History

Namibia
- Name: Oryx
- Namesake: Oryx
- Builder: Abeking & Rasmussen
- Launched: 1975
- Recommissioned: 2002
- Homeport: Walvis Bay
- Identification: MMSI number: 659011000; Callsign: V5KX;
- Status: in active service

General characteristics
- Displacement: 406 tonnes (400 long tons)
- Length: 41 m (134 ft 6 in)
- Beam: 9.12 m (29 ft 11 in)
- Draught: 2.94 m (9 ft 8 in)
- Installed power: 2 × Deutz RSBA16M528 diesel engines ; 2,000 hp (1,491 kW);
- Propulsion: 1 shaft
- Speed: 14 knots (26 km/h; 16 mph)
- Range: 4,100 nmi (7,600 km) at 11 kn (20 km/h)
- Complement: 20
- Sensors & processing systems: 1 ×Furuno FR1525 radar ; 1× Furuno FR805D radar;
- Armament: 1 × 12.7/90 mm gun (1 × 1)

= NS Oryx =

NS Oryx (P01) is a patrol vessel of the Namibian Navy.
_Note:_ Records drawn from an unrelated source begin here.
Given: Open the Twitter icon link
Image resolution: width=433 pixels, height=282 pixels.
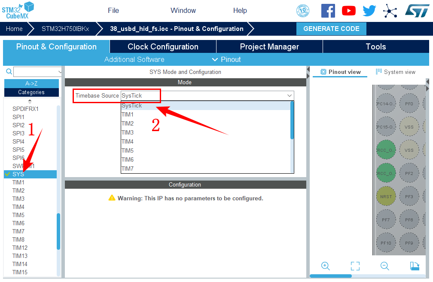Looking at the screenshot, I should coord(369,11).
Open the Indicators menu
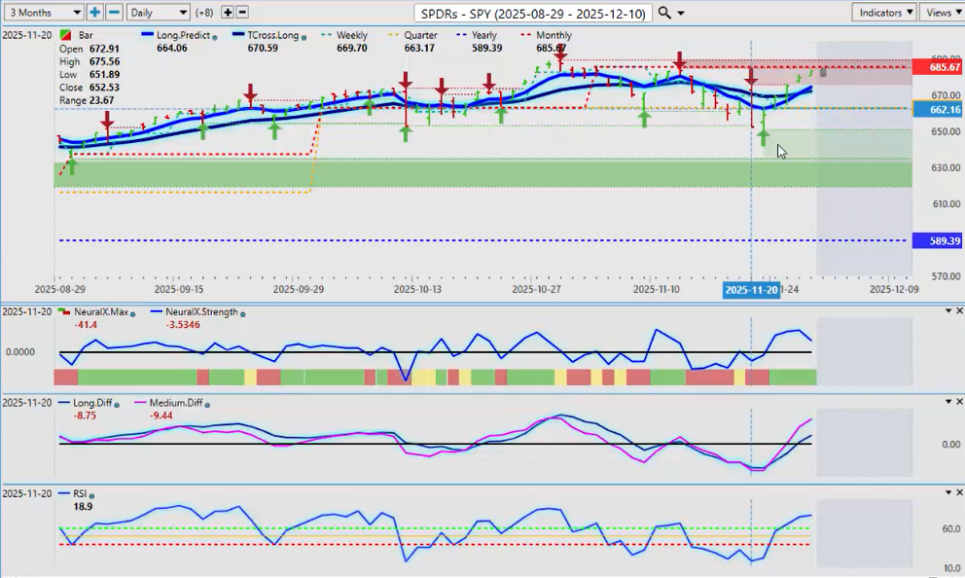 (883, 13)
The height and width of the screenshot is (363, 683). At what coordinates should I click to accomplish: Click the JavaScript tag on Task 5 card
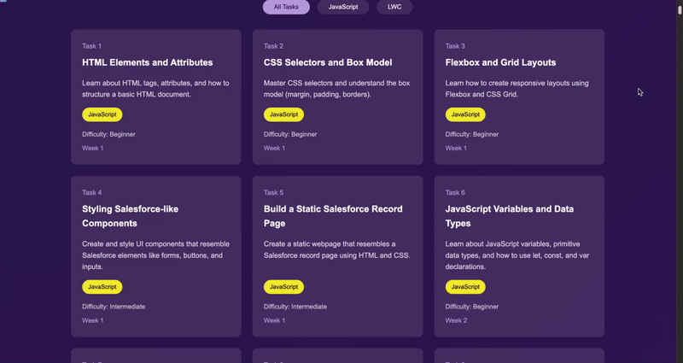[x=283, y=287]
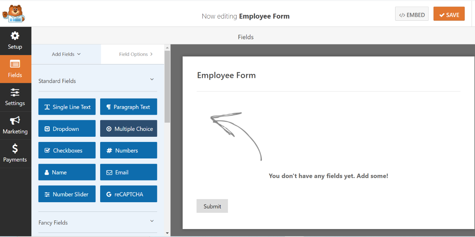Add a reCAPTCHA field
475x237 pixels.
click(x=129, y=194)
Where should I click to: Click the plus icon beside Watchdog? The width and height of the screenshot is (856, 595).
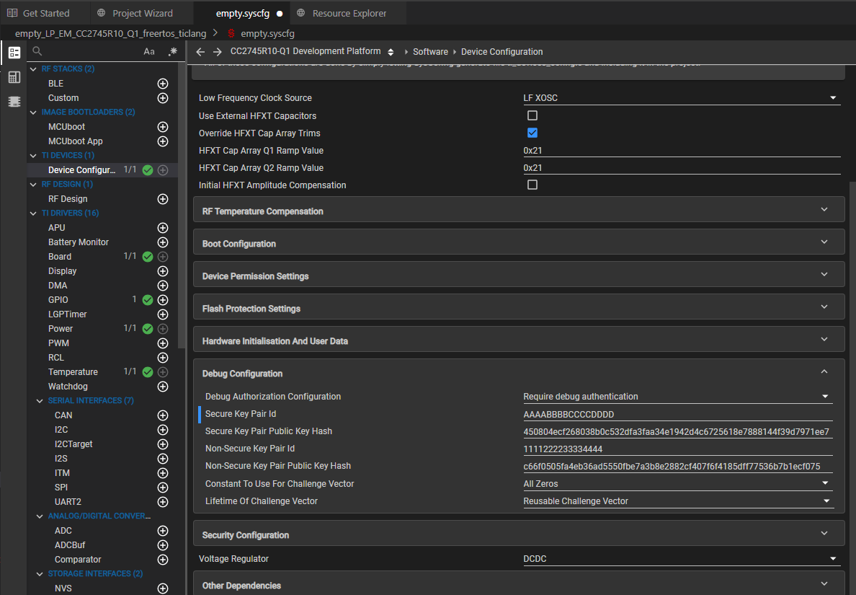(163, 387)
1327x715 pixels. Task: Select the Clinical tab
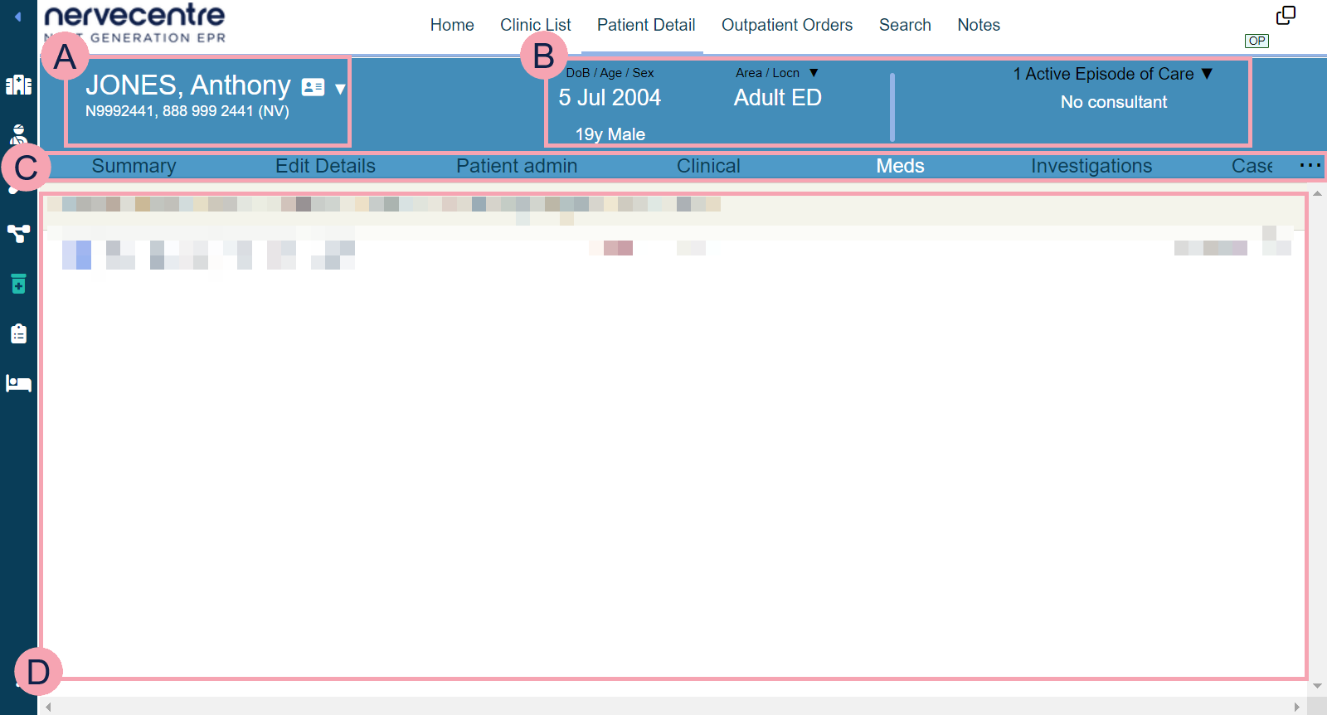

Formerly a civilian fisheries patrol vessel it was transferred to the Ministry of Defence in 2002, it was commissioned in 2002 into the Namibian Navy.

==Operational history==
The vessel was donated by the Namibian Ministry of Fisheries (NMF) to the Navy in 2002 making it the first ship of the Namibian Navy in service joining two smaller Namacurra boat donated by the South African Navy. The first Commanding Officer of the vessel was Commander Sinsy Nghipandua.The vessel is utilised by the Namibian Navy for general Exclusive Economic Zone management.